:: Raw data

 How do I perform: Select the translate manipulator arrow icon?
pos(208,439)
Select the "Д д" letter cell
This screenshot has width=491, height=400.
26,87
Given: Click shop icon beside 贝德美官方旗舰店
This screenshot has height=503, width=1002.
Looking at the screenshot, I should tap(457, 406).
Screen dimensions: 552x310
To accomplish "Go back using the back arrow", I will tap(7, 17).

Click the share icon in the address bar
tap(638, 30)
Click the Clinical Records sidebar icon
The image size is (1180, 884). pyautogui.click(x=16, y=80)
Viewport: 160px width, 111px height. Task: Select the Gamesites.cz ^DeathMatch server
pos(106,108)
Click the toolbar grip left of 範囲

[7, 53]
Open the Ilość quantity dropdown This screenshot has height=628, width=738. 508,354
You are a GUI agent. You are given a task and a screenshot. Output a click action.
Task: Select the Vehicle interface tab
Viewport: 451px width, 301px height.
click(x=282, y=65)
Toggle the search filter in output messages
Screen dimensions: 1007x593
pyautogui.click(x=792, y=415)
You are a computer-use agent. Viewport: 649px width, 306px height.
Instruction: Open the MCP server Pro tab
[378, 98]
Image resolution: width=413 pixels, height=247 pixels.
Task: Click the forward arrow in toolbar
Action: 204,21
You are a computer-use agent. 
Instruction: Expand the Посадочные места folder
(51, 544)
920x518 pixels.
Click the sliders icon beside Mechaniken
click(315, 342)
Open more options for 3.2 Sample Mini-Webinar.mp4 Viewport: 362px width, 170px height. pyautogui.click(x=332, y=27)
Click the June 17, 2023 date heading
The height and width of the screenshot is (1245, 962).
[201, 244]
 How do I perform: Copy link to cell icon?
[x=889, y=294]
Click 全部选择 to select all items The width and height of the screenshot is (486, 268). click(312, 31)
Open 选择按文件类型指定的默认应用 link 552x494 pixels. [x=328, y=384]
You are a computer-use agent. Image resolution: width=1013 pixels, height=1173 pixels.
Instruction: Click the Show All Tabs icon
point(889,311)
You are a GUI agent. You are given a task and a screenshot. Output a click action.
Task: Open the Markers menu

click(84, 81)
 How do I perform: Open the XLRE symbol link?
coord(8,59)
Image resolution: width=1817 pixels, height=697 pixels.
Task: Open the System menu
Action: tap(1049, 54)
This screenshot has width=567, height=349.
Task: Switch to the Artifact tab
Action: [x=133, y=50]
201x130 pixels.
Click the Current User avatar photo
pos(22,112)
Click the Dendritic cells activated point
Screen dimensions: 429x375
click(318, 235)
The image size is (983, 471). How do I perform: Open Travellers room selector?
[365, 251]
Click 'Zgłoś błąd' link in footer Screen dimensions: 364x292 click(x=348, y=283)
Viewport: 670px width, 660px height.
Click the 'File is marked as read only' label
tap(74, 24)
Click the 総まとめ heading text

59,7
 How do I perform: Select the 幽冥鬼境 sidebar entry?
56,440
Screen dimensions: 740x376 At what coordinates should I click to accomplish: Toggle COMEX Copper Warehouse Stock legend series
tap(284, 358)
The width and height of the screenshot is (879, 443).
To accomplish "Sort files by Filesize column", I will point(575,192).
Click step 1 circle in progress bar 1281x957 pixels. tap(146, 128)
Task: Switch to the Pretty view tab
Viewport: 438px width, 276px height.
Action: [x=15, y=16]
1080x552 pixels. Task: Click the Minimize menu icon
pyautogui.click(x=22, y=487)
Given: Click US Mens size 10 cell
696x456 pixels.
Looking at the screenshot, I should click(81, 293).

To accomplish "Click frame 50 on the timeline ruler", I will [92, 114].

::::

• Task goal
From the material above, copy each line that includes the word "will".

• Result
To accomplish "Go back using the back arrow", I will tap(7, 17).
To accomplish "Sort files by Filesize column", I will point(575,192).
To accomplish "Click frame 50 on the timeline ruler", I will [92, 114].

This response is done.